I never thought I would see politicians debating the Gallagher index, but since yesterday’s release of the report of the Canadian parliamentary Special Committee on Electoral Reform, that is indeed what is happening. The Minister of Democratic Institutions, Maryam Monsef has taken criticism (justified, in my view) for the way she has mocked the idea of relying on the index to guide reform.
While the governing Liberal Party ran on a platform last year saying the 2015 election would be the country’s last under FPTP, now that the Special Committee has reported, the Liberals appear spooked. The majority of the Committee has said there should be a referendum, and has stated a preference for some model of proportionality (preferably with a Gallagher index near 5%).

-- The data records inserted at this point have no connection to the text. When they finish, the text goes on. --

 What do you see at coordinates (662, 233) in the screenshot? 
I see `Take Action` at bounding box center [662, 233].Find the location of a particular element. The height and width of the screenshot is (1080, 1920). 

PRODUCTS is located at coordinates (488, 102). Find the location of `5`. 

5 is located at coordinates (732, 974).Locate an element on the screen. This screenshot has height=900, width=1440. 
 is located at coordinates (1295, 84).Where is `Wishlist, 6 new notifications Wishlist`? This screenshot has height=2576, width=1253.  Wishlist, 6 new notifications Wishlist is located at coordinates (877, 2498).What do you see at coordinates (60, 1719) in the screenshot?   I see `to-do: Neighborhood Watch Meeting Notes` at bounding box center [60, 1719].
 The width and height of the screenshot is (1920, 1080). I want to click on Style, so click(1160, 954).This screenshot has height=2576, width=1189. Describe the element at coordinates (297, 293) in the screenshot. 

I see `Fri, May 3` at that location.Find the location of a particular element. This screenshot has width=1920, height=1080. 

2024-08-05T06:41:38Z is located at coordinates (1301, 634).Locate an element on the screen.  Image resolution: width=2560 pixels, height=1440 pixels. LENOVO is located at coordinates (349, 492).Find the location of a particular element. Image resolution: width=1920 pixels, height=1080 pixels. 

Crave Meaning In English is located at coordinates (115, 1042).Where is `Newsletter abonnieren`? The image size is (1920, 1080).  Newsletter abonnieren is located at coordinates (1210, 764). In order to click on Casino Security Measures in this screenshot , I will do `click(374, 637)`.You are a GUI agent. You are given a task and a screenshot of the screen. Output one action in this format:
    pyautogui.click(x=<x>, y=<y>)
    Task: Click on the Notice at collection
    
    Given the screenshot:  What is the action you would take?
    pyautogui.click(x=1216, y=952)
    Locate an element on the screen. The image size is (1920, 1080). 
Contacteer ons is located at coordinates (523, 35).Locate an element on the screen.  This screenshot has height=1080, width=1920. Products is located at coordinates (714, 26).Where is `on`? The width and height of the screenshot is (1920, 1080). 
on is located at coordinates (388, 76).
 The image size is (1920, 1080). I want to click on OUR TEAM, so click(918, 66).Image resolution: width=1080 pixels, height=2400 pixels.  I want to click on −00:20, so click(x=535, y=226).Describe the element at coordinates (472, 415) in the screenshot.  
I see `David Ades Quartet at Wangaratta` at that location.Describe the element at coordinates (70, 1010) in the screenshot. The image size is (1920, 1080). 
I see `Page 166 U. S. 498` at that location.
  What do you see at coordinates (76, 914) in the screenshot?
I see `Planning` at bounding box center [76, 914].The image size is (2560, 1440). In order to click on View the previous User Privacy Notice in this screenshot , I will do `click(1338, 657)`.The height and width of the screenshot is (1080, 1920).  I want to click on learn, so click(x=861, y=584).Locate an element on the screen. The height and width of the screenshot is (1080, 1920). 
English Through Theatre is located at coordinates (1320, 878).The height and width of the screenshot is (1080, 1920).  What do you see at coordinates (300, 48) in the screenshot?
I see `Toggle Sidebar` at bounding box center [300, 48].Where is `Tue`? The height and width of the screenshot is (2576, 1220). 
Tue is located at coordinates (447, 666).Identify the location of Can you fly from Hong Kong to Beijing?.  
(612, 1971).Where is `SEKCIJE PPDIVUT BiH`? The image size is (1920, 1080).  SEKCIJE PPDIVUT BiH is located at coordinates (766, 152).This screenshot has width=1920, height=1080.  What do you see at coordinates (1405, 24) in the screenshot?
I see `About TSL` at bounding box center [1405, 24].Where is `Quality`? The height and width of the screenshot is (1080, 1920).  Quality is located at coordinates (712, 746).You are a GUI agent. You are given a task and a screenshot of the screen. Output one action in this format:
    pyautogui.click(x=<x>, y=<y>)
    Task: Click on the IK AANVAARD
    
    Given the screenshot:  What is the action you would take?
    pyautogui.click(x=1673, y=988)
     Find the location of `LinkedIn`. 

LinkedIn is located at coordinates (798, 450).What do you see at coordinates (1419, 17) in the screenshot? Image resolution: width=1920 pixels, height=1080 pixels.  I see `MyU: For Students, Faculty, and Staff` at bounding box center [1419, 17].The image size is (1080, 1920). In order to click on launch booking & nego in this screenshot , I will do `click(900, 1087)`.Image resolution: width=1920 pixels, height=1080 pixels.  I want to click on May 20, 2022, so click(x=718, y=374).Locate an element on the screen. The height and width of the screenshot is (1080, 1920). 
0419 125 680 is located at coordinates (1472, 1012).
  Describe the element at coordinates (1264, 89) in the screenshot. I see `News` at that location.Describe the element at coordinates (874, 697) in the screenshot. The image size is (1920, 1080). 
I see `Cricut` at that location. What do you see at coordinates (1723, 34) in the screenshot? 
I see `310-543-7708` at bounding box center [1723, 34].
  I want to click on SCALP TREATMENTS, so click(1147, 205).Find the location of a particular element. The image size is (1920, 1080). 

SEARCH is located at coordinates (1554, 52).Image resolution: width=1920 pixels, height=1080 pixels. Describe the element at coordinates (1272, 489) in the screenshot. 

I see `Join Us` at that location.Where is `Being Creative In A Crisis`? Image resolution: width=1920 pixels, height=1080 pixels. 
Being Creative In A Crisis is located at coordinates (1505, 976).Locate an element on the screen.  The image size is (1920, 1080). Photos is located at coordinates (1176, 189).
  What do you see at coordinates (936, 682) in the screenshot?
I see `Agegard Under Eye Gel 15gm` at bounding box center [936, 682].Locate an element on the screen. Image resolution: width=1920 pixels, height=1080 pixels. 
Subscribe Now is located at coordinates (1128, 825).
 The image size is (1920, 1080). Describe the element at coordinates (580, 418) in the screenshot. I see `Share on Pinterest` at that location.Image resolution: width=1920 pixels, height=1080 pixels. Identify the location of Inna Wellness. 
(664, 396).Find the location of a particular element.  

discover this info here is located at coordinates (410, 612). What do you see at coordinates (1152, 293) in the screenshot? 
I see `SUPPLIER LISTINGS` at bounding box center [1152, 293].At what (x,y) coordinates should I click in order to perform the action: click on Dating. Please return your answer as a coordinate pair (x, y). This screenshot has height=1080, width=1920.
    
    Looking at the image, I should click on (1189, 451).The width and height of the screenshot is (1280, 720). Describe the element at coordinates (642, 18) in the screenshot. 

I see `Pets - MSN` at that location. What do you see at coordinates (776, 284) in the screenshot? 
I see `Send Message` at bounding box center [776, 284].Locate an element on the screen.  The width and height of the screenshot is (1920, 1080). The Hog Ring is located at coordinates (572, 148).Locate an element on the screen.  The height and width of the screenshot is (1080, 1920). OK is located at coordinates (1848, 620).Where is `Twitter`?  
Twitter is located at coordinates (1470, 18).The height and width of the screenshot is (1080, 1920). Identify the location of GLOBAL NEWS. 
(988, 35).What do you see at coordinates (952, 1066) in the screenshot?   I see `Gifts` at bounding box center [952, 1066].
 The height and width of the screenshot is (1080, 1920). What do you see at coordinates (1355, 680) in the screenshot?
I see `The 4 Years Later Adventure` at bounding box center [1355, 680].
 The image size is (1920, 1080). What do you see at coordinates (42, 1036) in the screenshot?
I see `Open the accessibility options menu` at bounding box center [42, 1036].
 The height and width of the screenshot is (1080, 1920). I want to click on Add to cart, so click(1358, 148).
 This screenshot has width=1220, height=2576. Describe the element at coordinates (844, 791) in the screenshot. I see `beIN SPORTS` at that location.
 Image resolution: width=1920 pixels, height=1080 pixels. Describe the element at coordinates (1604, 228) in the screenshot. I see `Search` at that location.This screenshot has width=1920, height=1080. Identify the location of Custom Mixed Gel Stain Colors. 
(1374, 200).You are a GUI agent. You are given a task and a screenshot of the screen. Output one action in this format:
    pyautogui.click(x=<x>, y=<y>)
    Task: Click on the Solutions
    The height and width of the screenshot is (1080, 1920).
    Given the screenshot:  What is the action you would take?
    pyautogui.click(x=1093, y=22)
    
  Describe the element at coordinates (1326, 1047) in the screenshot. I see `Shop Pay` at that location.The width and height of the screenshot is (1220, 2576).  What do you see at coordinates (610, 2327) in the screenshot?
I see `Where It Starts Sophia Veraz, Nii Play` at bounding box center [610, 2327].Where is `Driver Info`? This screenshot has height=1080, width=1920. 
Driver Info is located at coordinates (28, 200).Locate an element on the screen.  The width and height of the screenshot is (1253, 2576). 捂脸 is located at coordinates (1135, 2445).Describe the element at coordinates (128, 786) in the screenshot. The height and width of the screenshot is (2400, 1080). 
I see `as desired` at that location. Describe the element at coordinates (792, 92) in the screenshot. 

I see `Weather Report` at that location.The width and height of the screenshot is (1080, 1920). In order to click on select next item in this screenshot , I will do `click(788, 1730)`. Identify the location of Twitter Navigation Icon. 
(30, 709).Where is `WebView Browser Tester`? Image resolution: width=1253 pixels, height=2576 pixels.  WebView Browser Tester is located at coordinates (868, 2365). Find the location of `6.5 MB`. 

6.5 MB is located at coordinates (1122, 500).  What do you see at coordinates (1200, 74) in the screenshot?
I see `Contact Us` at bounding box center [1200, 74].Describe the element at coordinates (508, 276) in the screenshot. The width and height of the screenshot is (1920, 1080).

While the Committee was not specifically tasked with making a detailed recommendation of a new electoral system, the Minister is seizing on an alleged “lack of consensus” while simultaneously insisting there should not be a referendum. Unfortunately, this is looking exactly like the playbook I cynically suggested on 18 November was the Liberals’ intention.
When you combine cries of “no consensus” with “no referendum”, it might be because (1) you really do not want proportional representation, and (2) you fear the voters do.
The process is not over, by any means. But the government looks like it is running for cover, rather than embracing the report of the Committee that it established to carry out a campaign promise.